*TÂCHE DEMANDÉE A*: Dans l'extrait sur l'amour des ennemis, sur qui le Père fait-il lever son soleil ?
*TÂCHE DEMANDÉE B*: Poursuivez, s'il vous plaît, l'extrait sur l'amour des ennemis à partir de sa dernière phrase.

*EXTRAIT DE PAGE*:
= = =

1. Vous avez appris qu'il a été dit : Vous aimerez votre prochain et vous haïrez vos ennemis. Et moi je vous dis : Aimez vos ennemis ; faites du bien à ceux qui vous haïssent, et priez pour ceux qui vous persécutent et vous calomnient ; afin que vous soyez les enfants de votre Père qui est dans les cieux, qui fait lever son soleil sur les bons et sur les méchants, et fait pleuvoir sur les justes et les injustes ; - car si vous n'aimez que ceux qui vous aiment, quelle récompense en aurez-vous ? Les publicains ne le font-ils pas aussi ? - Et si vous ne saluez que vos frères, que faites-vous en cela de plus que les autres ? Les païens ne le font-ils pas aussi ? - Je vous dis que si votre justice n'est pas plus abondante que celle des Scribes et des Pharisiens, vous n'entrerez point dans le royaume des cieux. (Saint Matthieu, ch. V, v. 20 et de 43 à 47.)

2. Si vous n'aimez que ceux qui vous aiment, quel gré vous en saura-t-on, puisque les gens de mauvaise vie aiment aussi ceux qui les aiment ? - Et si vous ne faites du bien qu'à ceux qui vous en font, quel gré vous en saura-t-on, puisque les gens de mauvaise vie font la même chose ? - Et si vous ne prêtez qu'à ceux de qui vous espérez recevoir la même grâce, quel gré vous en saura-t-on, puisque les gens de mauvaise vie s'entre-prêtent de la sorte, pour recevoir le même avantage ? - Mais pour vous, aimez vos ennemis, faites du bien à tous, et prêtez sans en rien espérer, et alors votre récompense sera très grande, et vous serez les enfants du Très-Haut, parce qu'il est bon aux ingrats, et même aux méchants. - Soyez donc pleins de miséricorde, comme votre Dieu est plein de miséricorde. (Saint Luc, ch. VI, v. de 32 à 36.)

= = =

*DONNÉES EXTRAITES*:
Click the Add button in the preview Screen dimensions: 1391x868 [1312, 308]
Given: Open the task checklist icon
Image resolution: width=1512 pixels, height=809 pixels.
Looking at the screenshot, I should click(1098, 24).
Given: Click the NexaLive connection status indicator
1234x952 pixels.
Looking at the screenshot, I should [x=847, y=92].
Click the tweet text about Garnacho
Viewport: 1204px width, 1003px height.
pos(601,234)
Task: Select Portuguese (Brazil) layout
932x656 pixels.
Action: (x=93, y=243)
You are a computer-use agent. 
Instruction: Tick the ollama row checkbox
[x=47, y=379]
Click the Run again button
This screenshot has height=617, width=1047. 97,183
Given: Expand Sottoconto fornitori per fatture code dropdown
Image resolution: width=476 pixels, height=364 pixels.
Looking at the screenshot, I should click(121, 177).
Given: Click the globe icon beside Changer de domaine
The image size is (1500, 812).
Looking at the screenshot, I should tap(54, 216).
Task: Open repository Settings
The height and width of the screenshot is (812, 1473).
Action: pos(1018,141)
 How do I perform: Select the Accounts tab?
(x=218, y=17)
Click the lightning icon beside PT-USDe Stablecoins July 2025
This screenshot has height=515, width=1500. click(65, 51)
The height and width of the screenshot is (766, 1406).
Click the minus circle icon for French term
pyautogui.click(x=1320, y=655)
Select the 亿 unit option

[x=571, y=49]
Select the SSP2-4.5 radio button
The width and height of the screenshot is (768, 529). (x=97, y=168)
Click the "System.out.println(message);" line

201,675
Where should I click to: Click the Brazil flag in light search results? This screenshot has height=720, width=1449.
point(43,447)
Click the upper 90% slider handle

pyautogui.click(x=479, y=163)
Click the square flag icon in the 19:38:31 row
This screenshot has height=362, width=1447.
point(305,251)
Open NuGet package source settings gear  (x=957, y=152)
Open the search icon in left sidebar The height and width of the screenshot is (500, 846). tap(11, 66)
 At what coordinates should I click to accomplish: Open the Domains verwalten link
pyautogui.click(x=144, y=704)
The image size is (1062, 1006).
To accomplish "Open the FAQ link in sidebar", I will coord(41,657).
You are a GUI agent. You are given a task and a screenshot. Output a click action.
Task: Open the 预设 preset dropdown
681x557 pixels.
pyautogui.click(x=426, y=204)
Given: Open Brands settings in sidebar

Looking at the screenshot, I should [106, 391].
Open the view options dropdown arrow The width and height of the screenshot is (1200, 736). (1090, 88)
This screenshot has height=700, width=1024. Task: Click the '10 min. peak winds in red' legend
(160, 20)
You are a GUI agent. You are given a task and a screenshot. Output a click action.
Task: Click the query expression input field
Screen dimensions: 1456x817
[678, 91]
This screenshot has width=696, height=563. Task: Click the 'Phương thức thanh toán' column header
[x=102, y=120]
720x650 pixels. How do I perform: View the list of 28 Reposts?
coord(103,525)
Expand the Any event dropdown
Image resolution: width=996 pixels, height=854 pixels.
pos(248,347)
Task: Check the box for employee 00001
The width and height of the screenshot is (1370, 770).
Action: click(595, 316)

= = =

*RÉSULTAT FINAL A*: Sur les bons et sur les méchants.

*RÉSULTAT FINAL B*:
3. Si l'amour du prochain est le principe de la charité, aimer ses ennemis en est l'application sublime, car cette vertu est une des plus grandes victoires remportées sur l'égoïsme et l'orgueil.

Cependant on se méprend généralement sur le sens du mot aimer en cette circonstance ; Jésus n'a point entendu, par ces paroles, que l'on doit avoir pour son ennemi la tendresse qu'on a pour un frère ou un ami ; la tendresse suppose la confiance ; or, on ne peut avoir confiance en celui qu'on sait nous vouloir du mal ; on ne peut avoir avec lui les épanchements de l'amitié, parce qu'on le sait capable d'en abuser ; entre gens qui se méfient les uns des autres, il ne saurait y avoir les élans de sympathie qui existent entre ceux qui sont en communion de pensées ; on ne peut enfin avoir le même plaisir à se trouver avec un ennemi qu'avec un ami.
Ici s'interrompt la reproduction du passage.